STATED GOAL:
Repeat all the records with "Sidebar" replaced by "Side menu" and everything else unchanged. Omit the pictures.
— Start INPUT ROWS —
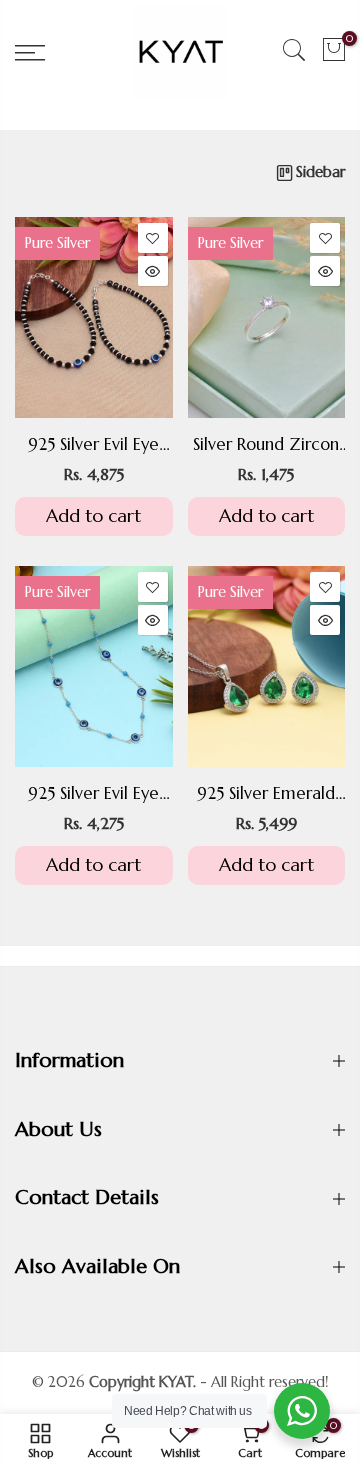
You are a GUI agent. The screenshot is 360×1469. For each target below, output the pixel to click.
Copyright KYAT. (142, 1382)
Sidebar (320, 172)
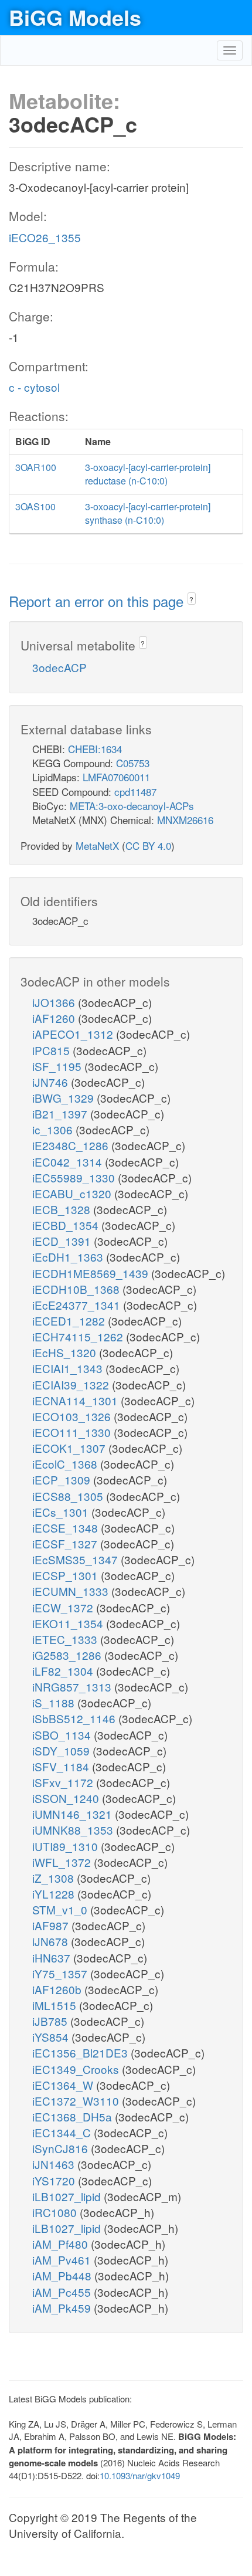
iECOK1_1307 (70, 1448)
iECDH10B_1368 (77, 1289)
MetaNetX (97, 845)
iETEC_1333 (66, 1639)
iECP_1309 (62, 1479)
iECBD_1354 (66, 1225)
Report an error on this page (98, 601)
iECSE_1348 (66, 1528)
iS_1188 (54, 1702)
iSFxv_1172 (64, 1782)
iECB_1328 (62, 1209)
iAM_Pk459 (63, 2308)
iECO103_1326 (73, 1416)
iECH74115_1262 (79, 1336)
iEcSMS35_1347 (76, 1559)
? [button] (191, 599)
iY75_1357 (61, 1973)
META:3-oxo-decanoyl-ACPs (132, 805)
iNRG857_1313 (73, 1686)
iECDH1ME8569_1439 (91, 1273)
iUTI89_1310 (66, 1846)
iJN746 (51, 1082)
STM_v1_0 (61, 1909)
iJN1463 (54, 2164)
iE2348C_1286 (71, 1145)
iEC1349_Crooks (77, 2069)
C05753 (132, 762)
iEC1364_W (64, 2085)
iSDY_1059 (62, 1750)
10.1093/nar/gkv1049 (140, 2475)
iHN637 (52, 1957)
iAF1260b (58, 1989)
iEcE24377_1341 (77, 1305)
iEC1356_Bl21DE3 (81, 2052)
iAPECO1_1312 (74, 1034)
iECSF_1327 (66, 1543)
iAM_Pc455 (63, 2292)
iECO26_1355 (45, 237)
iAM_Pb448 (63, 2275)
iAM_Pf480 (61, 2244)
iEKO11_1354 (69, 1623)
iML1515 (55, 2005)
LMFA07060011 (116, 777)
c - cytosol (34, 387)
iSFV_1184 (62, 1766)
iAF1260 (55, 1018)
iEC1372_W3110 (77, 2101)
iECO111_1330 (73, 1432)
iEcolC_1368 (66, 1464)
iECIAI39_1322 (72, 1384)
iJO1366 (55, 1002)
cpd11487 (135, 791)
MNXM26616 (185, 819)
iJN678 (51, 1941)
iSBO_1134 (63, 1735)
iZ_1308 (54, 1878)
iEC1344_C (63, 2132)
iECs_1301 (61, 1512)
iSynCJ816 (61, 2148)
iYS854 (51, 2037)
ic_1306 (54, 1129)
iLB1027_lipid (68, 2196)
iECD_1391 (63, 1241)
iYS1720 (55, 2180)
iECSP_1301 (66, 1575)
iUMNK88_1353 (74, 1830)
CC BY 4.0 (148, 845)
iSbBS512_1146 (75, 1718)
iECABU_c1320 (73, 1193)
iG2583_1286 (68, 1655)
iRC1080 (56, 2212)
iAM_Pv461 (63, 2259)
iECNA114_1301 (76, 1400)
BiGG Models (75, 17)
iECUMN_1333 (71, 1591)
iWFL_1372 (63, 1862)
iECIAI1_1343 (68, 1368)
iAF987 (51, 1925)
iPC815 (52, 1050)
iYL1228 (54, 1894)
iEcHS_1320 (65, 1352)
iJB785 (51, 2021)
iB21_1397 (61, 1113)
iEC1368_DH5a (73, 2116)
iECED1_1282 (70, 1320)
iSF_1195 (58, 1066)
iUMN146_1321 (73, 1814)
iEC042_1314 (68, 1162)
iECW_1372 (64, 1607)
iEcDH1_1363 (69, 1257)
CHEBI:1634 (95, 748)
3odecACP (59, 667)
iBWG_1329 (64, 1098)
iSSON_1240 (67, 1798)
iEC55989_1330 (75, 1177)
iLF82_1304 (64, 1671)
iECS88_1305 (69, 1496)
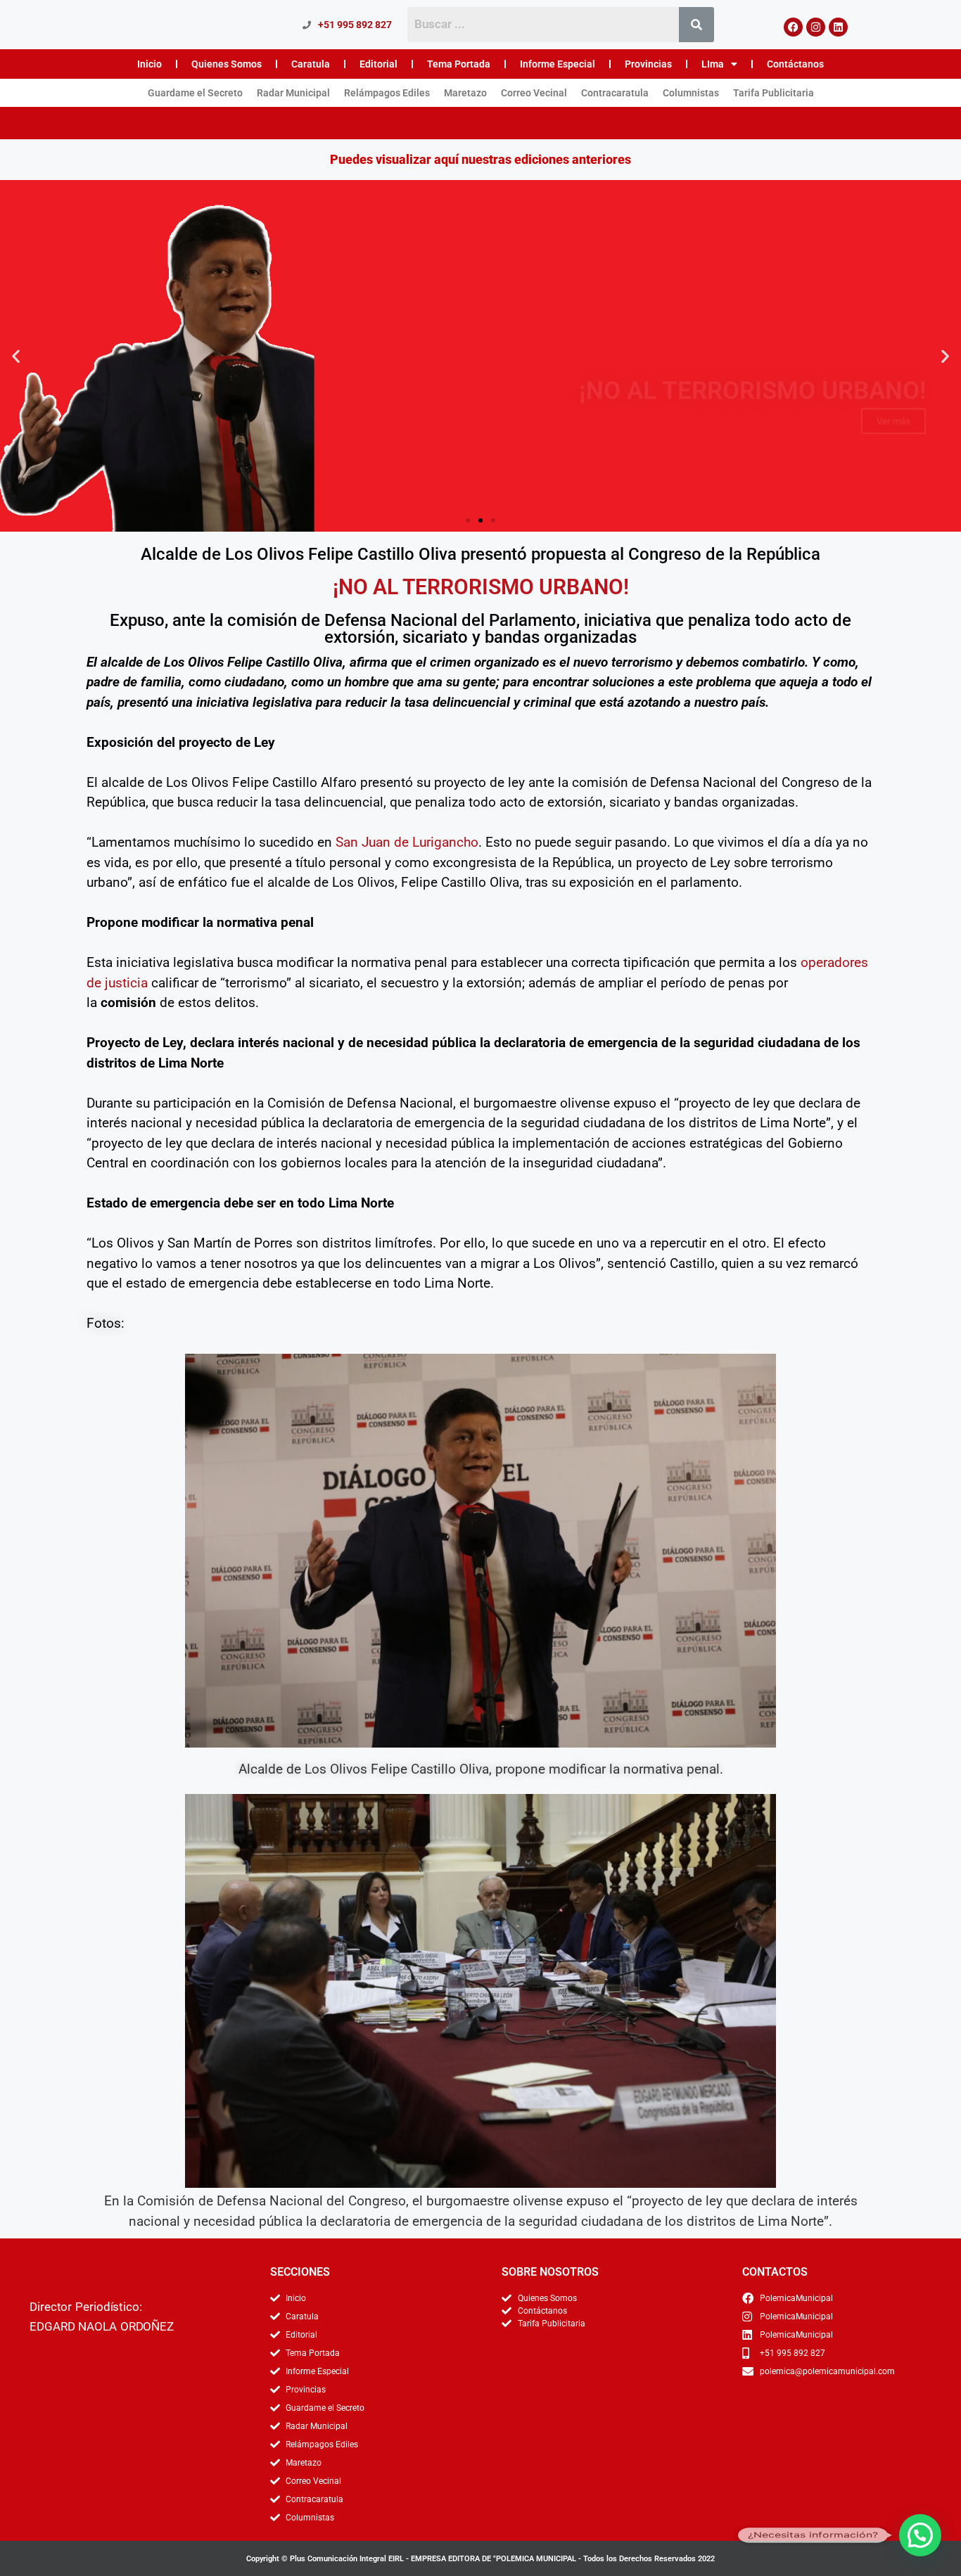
— End INPUT ROWS —
COMPLETE RESPONSE:
You are a GUI agent. The screenshot is 360×1469. For each target below, output the pixel to click.
Copyright KYAT. (142, 1382)
Side menu (320, 172)
iECOK1_1307 (70, 1448)
iECDH10B_1368 (77, 1289)
MetaNetX (97, 845)
iETEC_1333 (66, 1639)
iECP_1309 (62, 1479)
iECBD_1354 (66, 1225)
Report an error on this page (98, 601)
iECSE_1348 (66, 1528)
iS_1188 (54, 1702)
iSFxv_1172 (64, 1782)
iECB_1328 (62, 1209)
iAM_Pk459 (63, 2308)
iECO103_1326 (73, 1416)
iECH74115_1262 (79, 1336)
iEcSMS35_1347 (76, 1559)
? [button] (191, 599)
iY75_1357 (61, 1973)
META:3-oxo-decanoyl-ACPs (132, 805)
iNRG857_1313 (73, 1686)
iECDH1ME8569_1439 (91, 1273)
iUTI89_1310 (66, 1846)
iJN746 (51, 1082)
STM_v1_0 (61, 1909)
iJN1463 (54, 2164)
iE2348C_1286 (71, 1145)
iEC1349_Crooks (77, 2069)
C05753 (132, 762)
iEC1364_W (64, 2085)
iSDY_1059 (62, 1750)
10.1093/nar/gkv1049 (140, 2475)
iHN637 (52, 1957)
iAF1260b (58, 1989)
iEcE24377_1341 (77, 1305)
iEC1356_Bl21DE3 (81, 2052)
iAPECO1_1312 (74, 1034)
iECSF_1327 (66, 1543)
iAM_Pc455 (63, 2292)
iECO26_1355 (45, 237)
iAM_Pb448 (63, 2275)
iAM_Pf480 (61, 2244)
iEKO11_1354 (69, 1623)
iML1515 (55, 2005)
LMFA07060011 (116, 777)
c - cytosol (34, 387)
iSFV_1184 (62, 1766)
iAF1260 (55, 1018)
iEC1372_W3110 (77, 2101)
iECO111_1330 (73, 1432)
iEcolC_1368 (66, 1464)
iECIAI39_1322 (72, 1384)
iJO1366 (55, 1002)
cpd11487 (135, 791)
MNXM26616 (185, 819)
iJN678 (51, 1941)
iSBO_1134 (63, 1735)
iZ_1308 (54, 1878)
iEC1344_C (63, 2132)
iECs_1301 (61, 1512)
iSynCJ816 (61, 2148)
iYS854 (51, 2037)
ic_1306 (54, 1129)
iLB1027_lipid (68, 2196)
iECD_1391 (63, 1241)
iYS1720 (55, 2180)
iECSP_1301 (66, 1575)
iUMNK88_1353 (74, 1830)
CC BY 4.0 (148, 845)
iSbBS512_1146 (75, 1718)
iECABU_c1320 (73, 1193)
iG2583_1286 (68, 1655)
iRC1080 (56, 2212)
iAM_Pv461 (63, 2259)
iECNA114_1301 (76, 1400)
BiGG Models (75, 17)
iECUMN_1333 (71, 1591)
iWFL_1372 (63, 1862)
iECIAI1_1343 (68, 1368)
iAF987 (51, 1925)
iPC815 (52, 1050)
iYL1228 (54, 1894)
iEcHS_1320 (65, 1352)
iJB785 (51, 2021)
iB21_1397 (61, 1113)
iEC1368_DH5a (73, 2116)
iECED1_1282 (70, 1320)
iSF_1195 (58, 1066)
iUMN146_1321 (73, 1814)
iEC042_1314 (68, 1162)
iECW_1372 (64, 1607)
iEcDH1_1363 (69, 1257)
CHEBI:1634 (95, 748)
3odecACP (59, 667)
iBWG_1329 (64, 1098)
iSSON_1240 (67, 1798)
iEC55989_1330 (75, 1177)
iLF82_1304 (64, 1671)
iECS88_1305 (69, 1496)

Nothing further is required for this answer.